Never mind the opaque "someones." Behold: The heart of the issue has emerged.
"Have you ever heard the word 'gay' used as a bad word?" I ask.
"No!" B-Man shakes his head, adamant.
Really? I wonder. Come to think of it, in the past 10 years I've heard the word "gay" used in its negative slang form only twice, and neither instance happened on our elementary school campus.
So I introduce B-Man to the concept. We talk about how he already knows that "gay" means happy, and how he already knows that "gay" means a man who loves a man, or a woman who loves a woman, like Mom and Mama do. And then we talk about the other "gay," the one that people use in a mean way.
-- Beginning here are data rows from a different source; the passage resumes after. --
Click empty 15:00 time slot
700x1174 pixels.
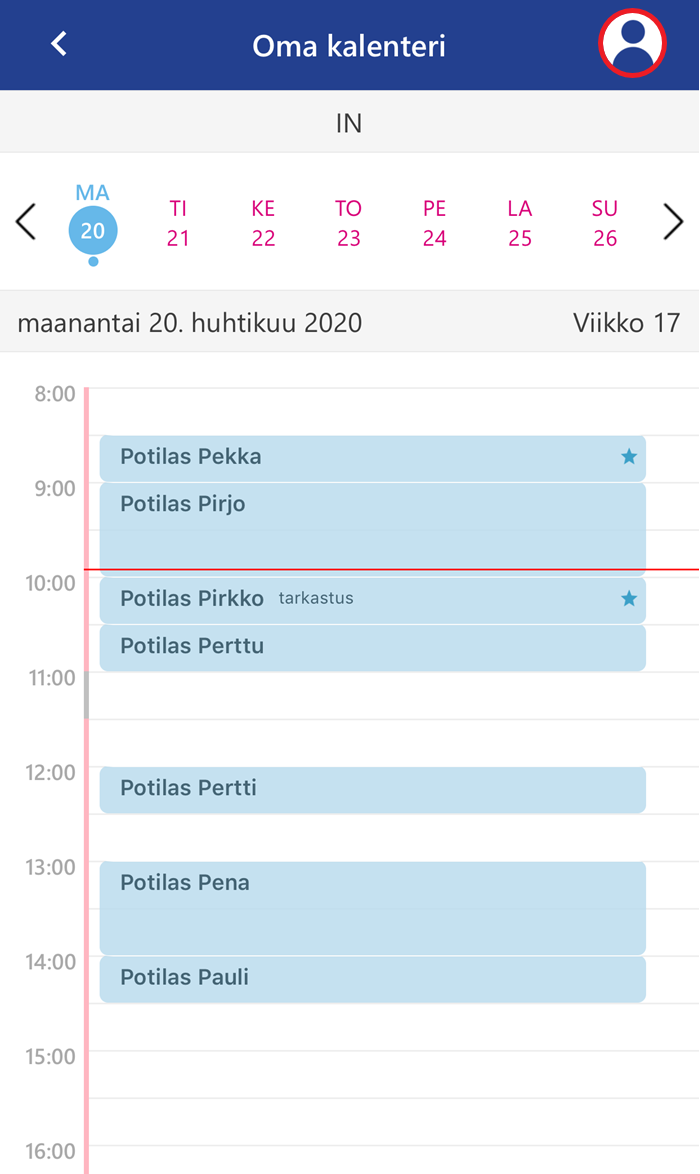pyautogui.click(x=393, y=1074)
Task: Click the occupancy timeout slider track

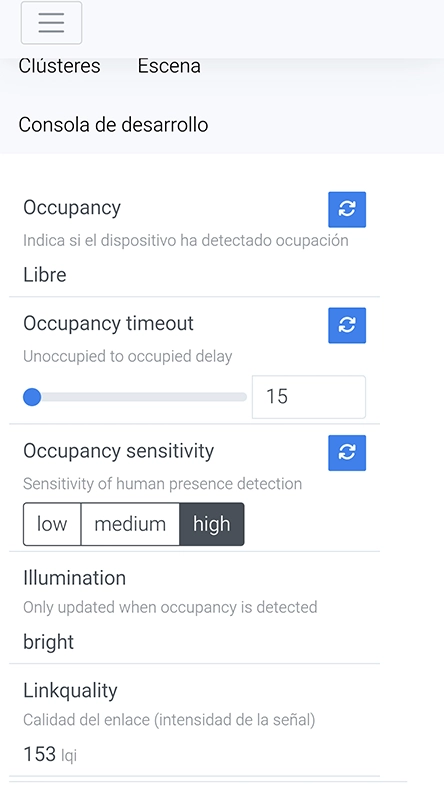Action: point(135,397)
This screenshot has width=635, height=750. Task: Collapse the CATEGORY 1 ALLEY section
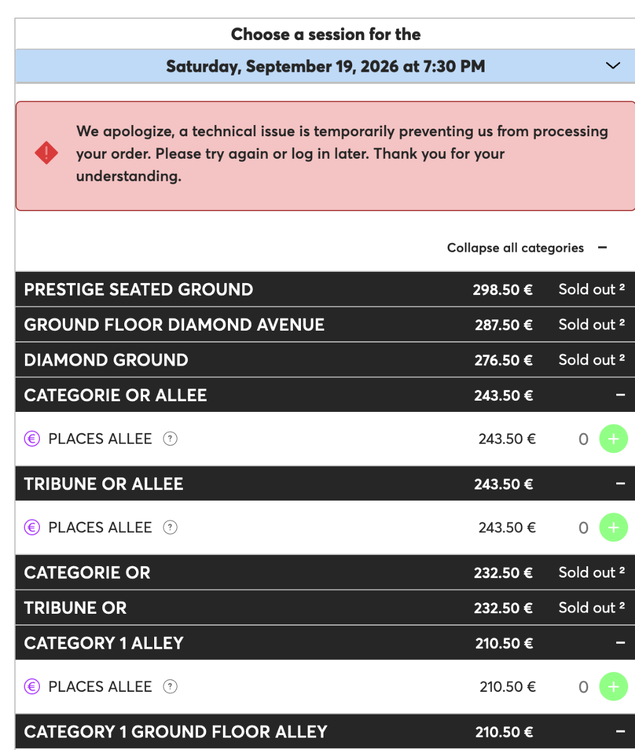click(620, 643)
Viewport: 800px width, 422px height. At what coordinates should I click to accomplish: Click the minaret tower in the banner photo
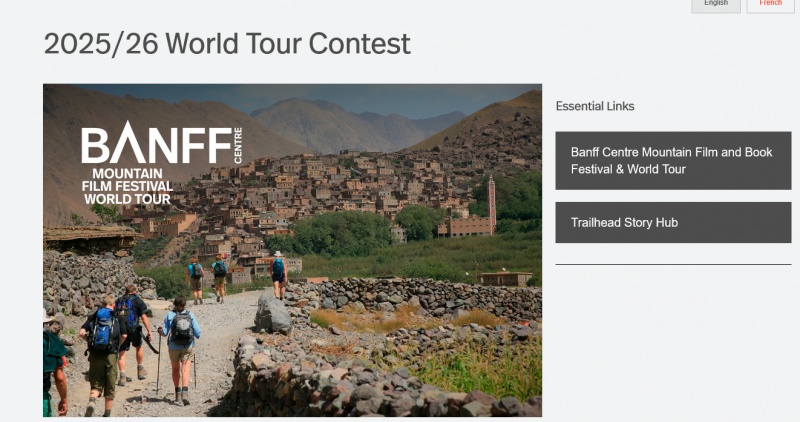pyautogui.click(x=492, y=202)
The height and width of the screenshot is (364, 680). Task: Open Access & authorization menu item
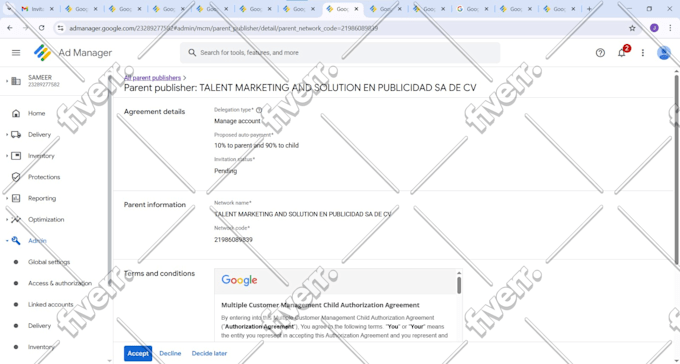click(60, 283)
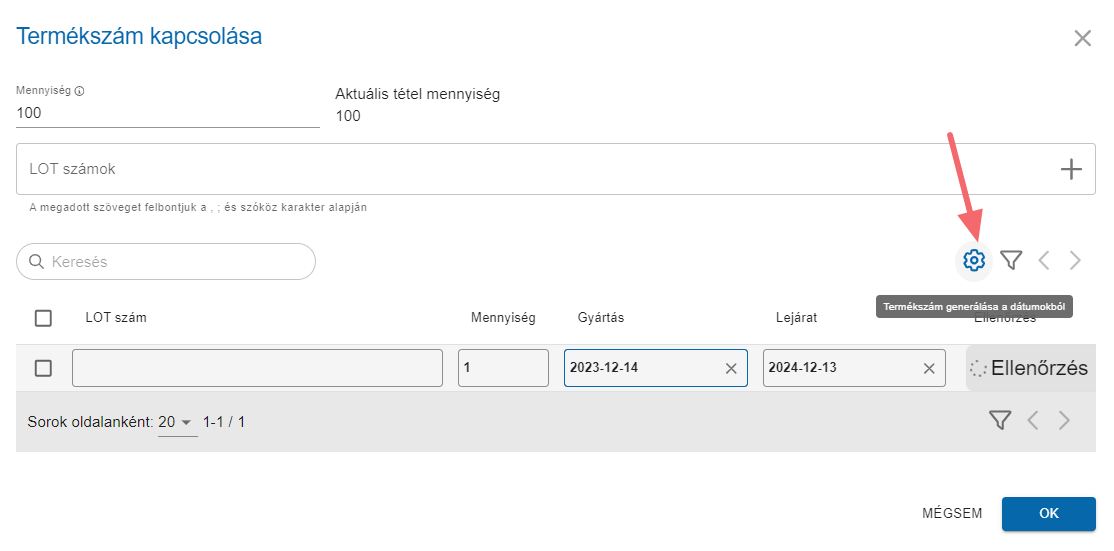The image size is (1114, 551).
Task: Focus the Keresés search field
Action: [x=166, y=261]
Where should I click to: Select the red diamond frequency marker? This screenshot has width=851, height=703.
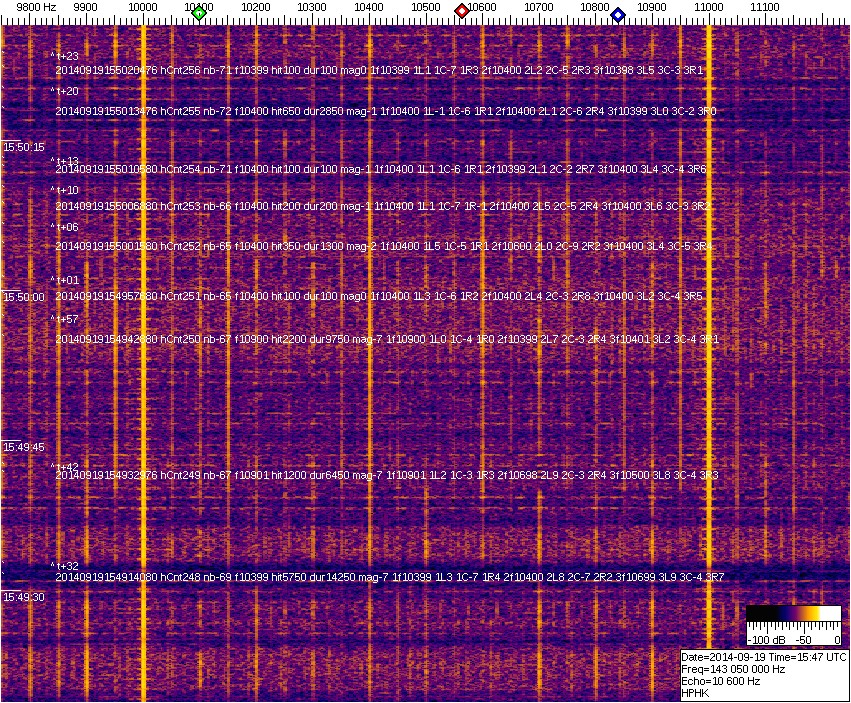(462, 11)
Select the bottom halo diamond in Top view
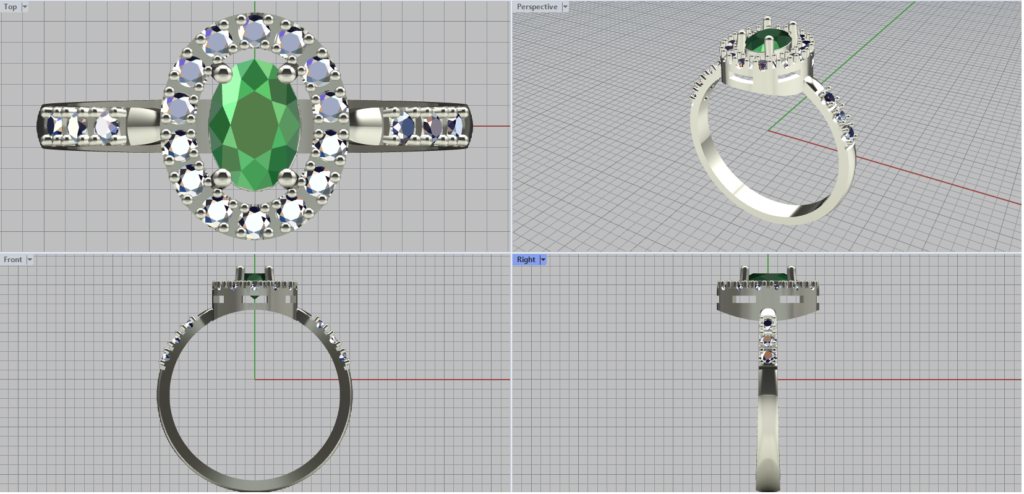This screenshot has width=1024, height=494. pos(255,219)
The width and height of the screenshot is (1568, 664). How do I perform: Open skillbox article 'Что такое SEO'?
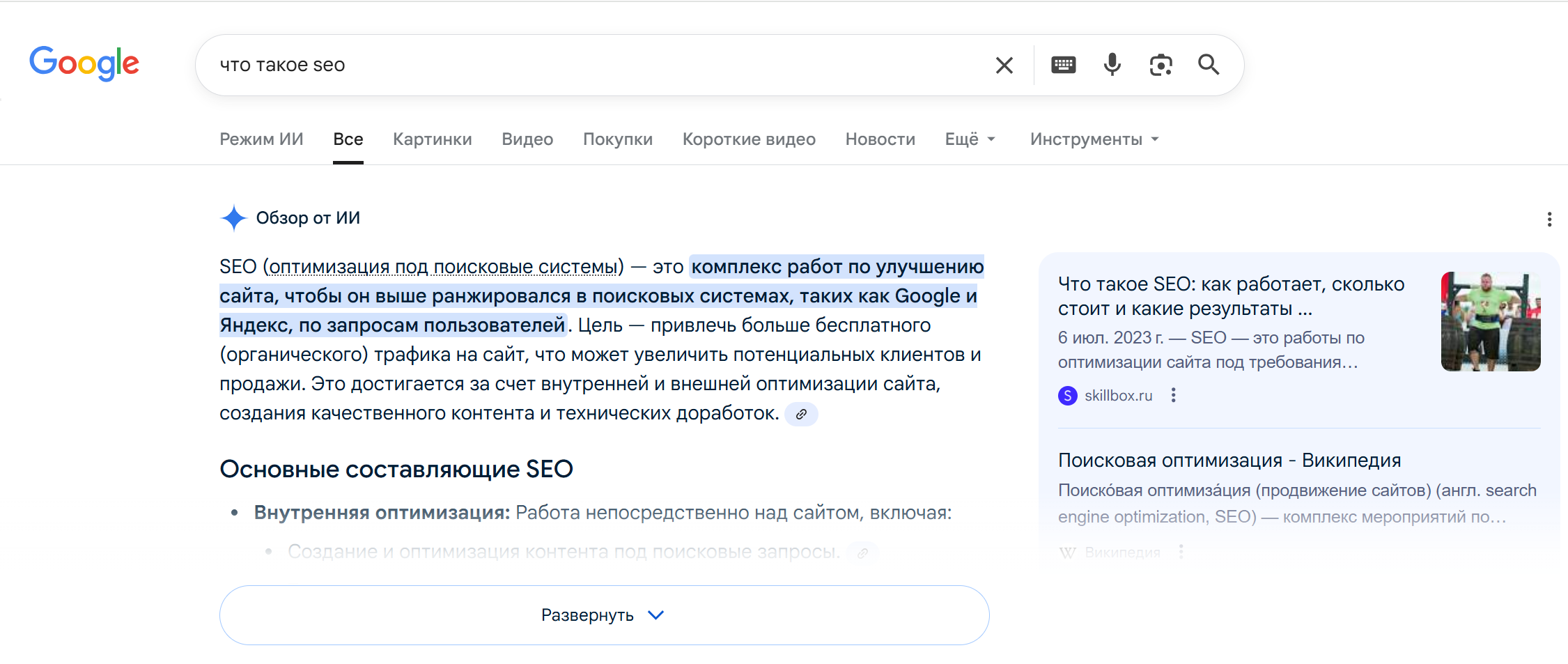click(1231, 296)
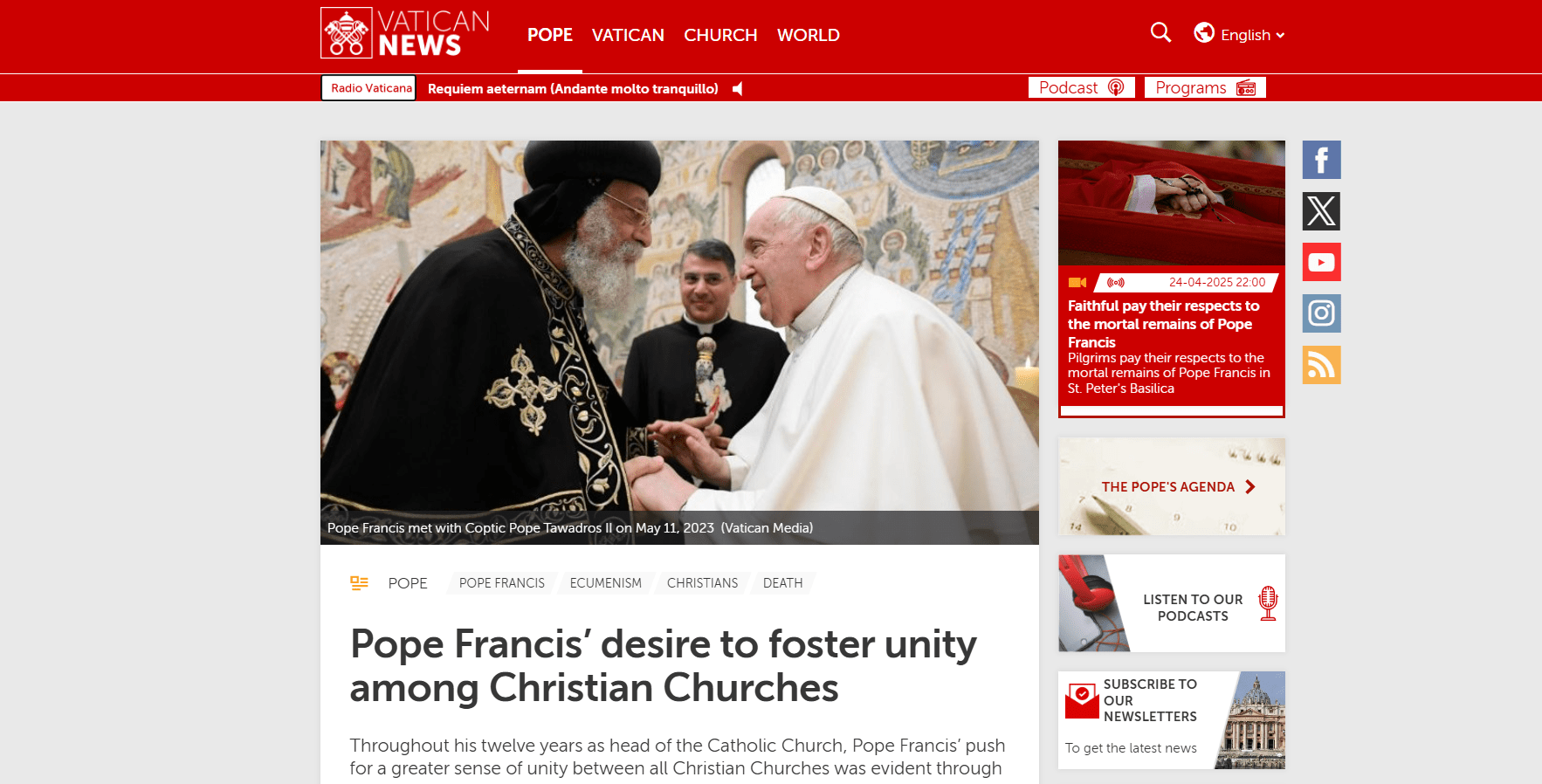The image size is (1542, 784).
Task: Go to the CHURCH section
Action: pyautogui.click(x=720, y=35)
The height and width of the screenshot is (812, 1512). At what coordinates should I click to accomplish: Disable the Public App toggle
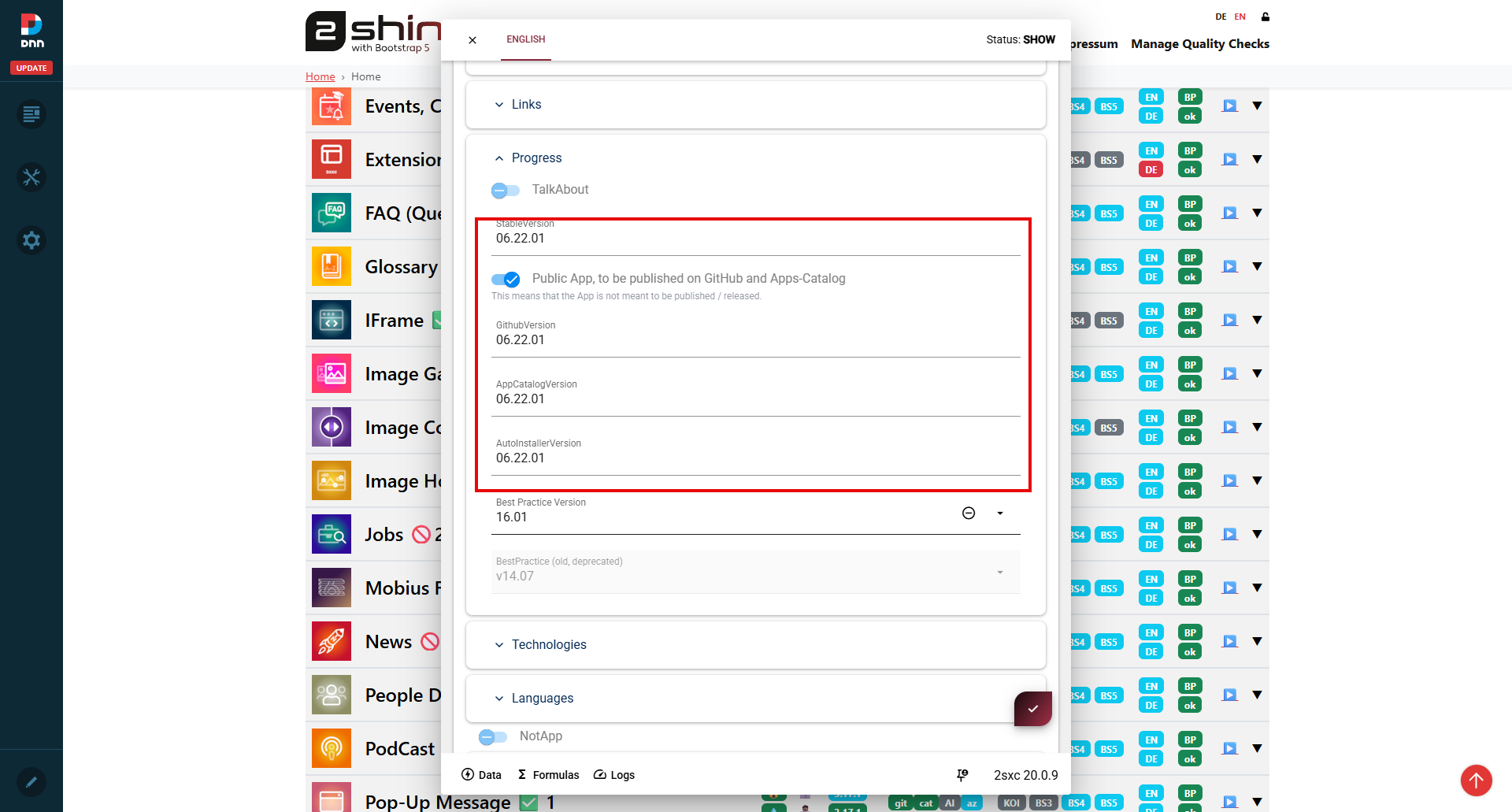[x=506, y=279]
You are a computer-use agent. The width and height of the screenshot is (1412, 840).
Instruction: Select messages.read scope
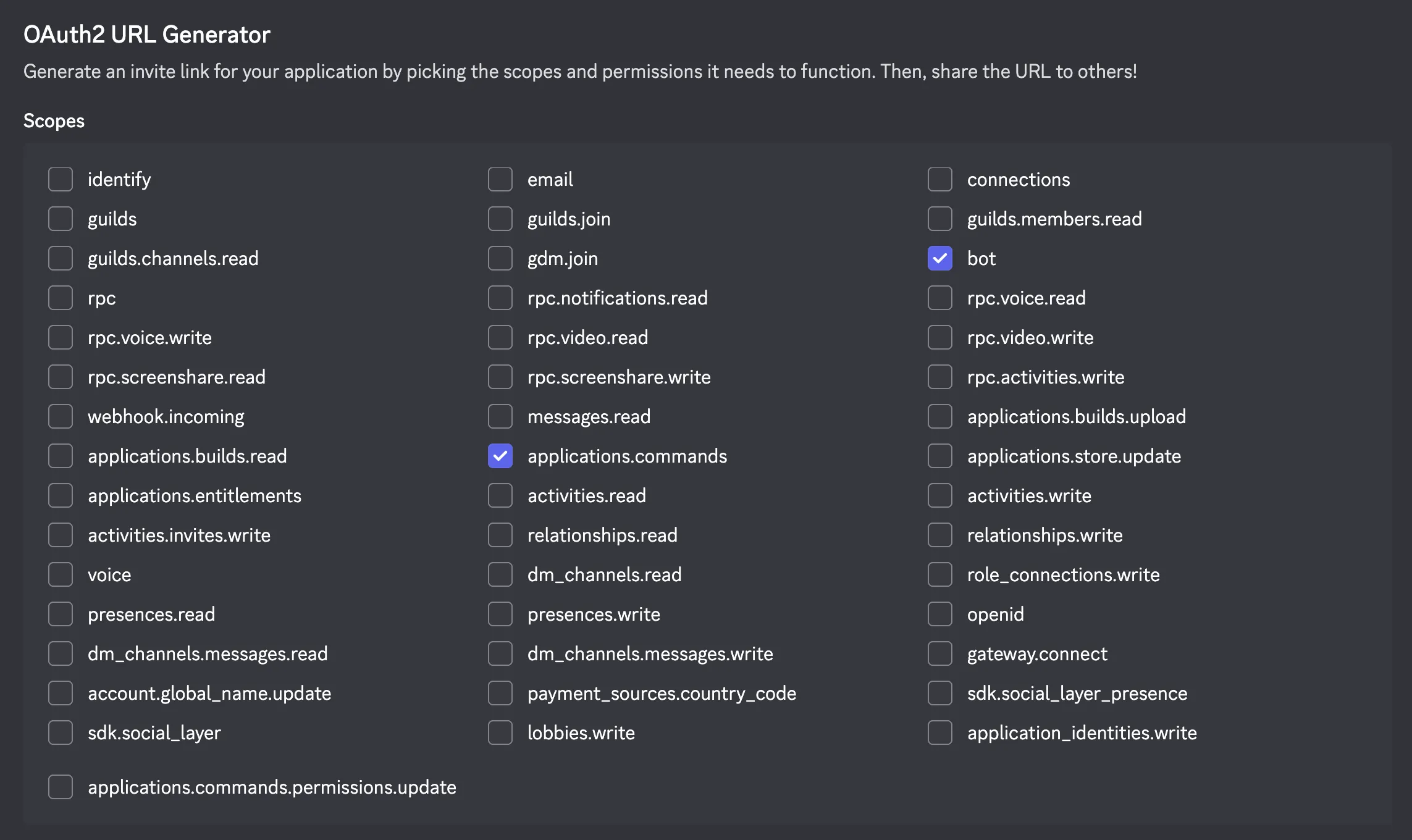(500, 416)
"Sometimes people use the word 'gay' like you would use the word 'stupid,'" I explain.
B-Man looks at me like I have two heads. "That's weird."
"Right?" I say. "Like if someone were talking about a movie they didn't like, instead of saying, 'That movie is so stupid,' they might say, 'That movie is so gay.'"
He furrows his brow. "That doesn't make any sense."
"I know," I agree. "And if you think about it, it could hurt people's feelings, right? Like if we all decided that we'd use the word 'B-Man' instead of the word 'stupid,' you probably wouldn't like that."
"So I think that's what your classmate might have meant about 'gay' being a bad word. If it's used in a mean way, it's a bad word. But it sounds like you've never heard it used in a mean way?"
"Never. Like last year, when I had that 'I support gay marriage' sticker on my composition book, and another kid read it, he didn't say it was a bad word."
"Because it wasn't used in a mean way," I offer.
"No, it wasn't," B-Man says.
I reach over and rub his back. "So you don't need to feel worried about using the word 'gay,' because you're not using it in a mean way."
"OK," he nods.
I give his shoulder a squeeze. "And thanks for telling me."
He nods again, looking down at our slowly browning apple slices, visibly retracting into the private vault that is his brain.
"So, did I talk forever about it?" I nudge.
"No. Well, kind of," B-Man shrugs, "but not in the way I thought you would."